During the diagnosis phase, producers expressed their doubts about the correct way to plant a refuge and the social norms surrounding the planting of a refuge. Our hypothesis was that with the communications campaign during the first stage, treatment group producers would participate more in the training program offered by experts, and with the checklist as a reminder during the second stage, correct planting of refuge would be higher than the control group.


Challenges that prevented implementation of a project with solid behavioral foundations.

  • Properly classifying a refuge as correctly done requires an inspection at each site, which is expensive. To avoid this, it was decided to build proxies with self-reported responses to select the sample and measure the impact.
  • The population group we worked with and the associations that participated in this project have an excellent relationship that this project could not jeopardize. It was therefore decided to change the language in the communications campaign. For example, we wanted to subtly communicate to the producers who do not plant their refuges correctly that they were part of the problem and encourage them to self-reflect; to do this, we considered adding the following to T1: “Many of the producers who plant refuges for corn make a mistake. Are you one of them?” To avoid risks, it was decided not to add this last part.
  • There were several steps to expressing an intention to seek training. After clicking on the email, a producer had to fill out a google form to leave their contact information, making the process more difficult.
  • Producers are constantly receiving emails from the associations participating in this project. Therefore, our email was not seen as important in producers’ inboxes.

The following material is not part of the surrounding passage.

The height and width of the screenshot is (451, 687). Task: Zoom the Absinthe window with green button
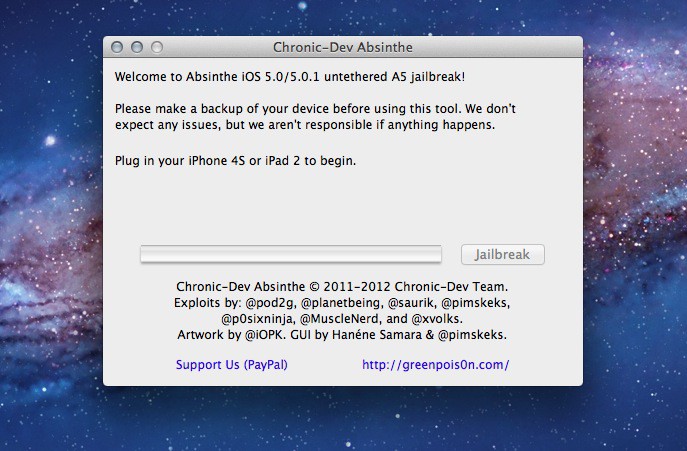point(156,47)
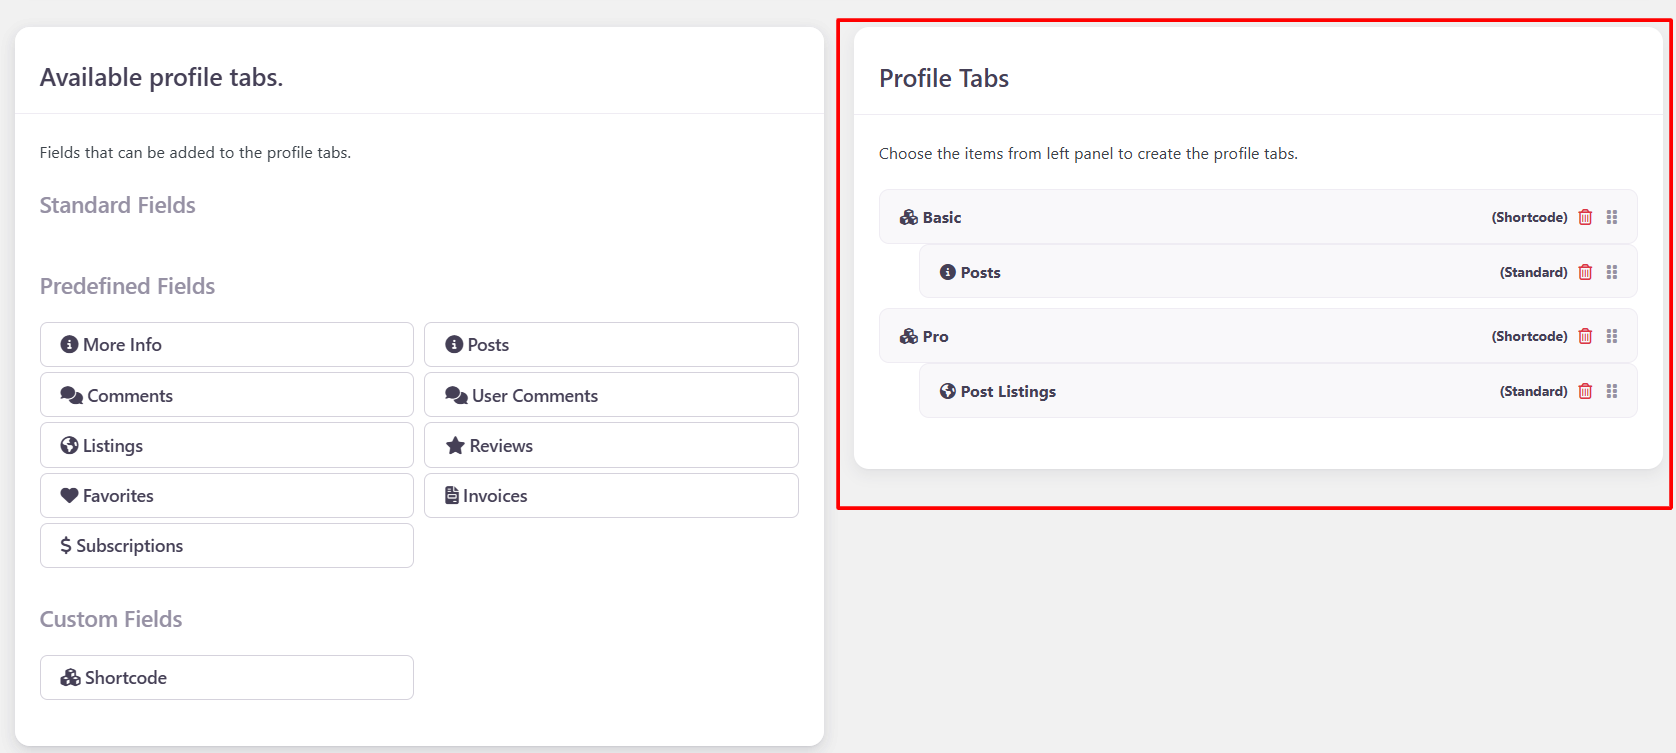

  • There needed to be more participation during the experiment’s first phase to evaluate the intention of being educated in correct refuge planting.
  • So far, the main lesson of the project turns out to be the teachings of behavioral diagnosis.

Policy implications

To increase the implementation of good agricultural practices, it is recommended to explore other methods to share information and teach best practices to producers, probably being the visit of an agronomist the best way to do it. Behavioral science can help design messages and create materials to communicate information better. Still, it requires going hand-in-hand with the great work done by the agronomists who already work with producers in the field.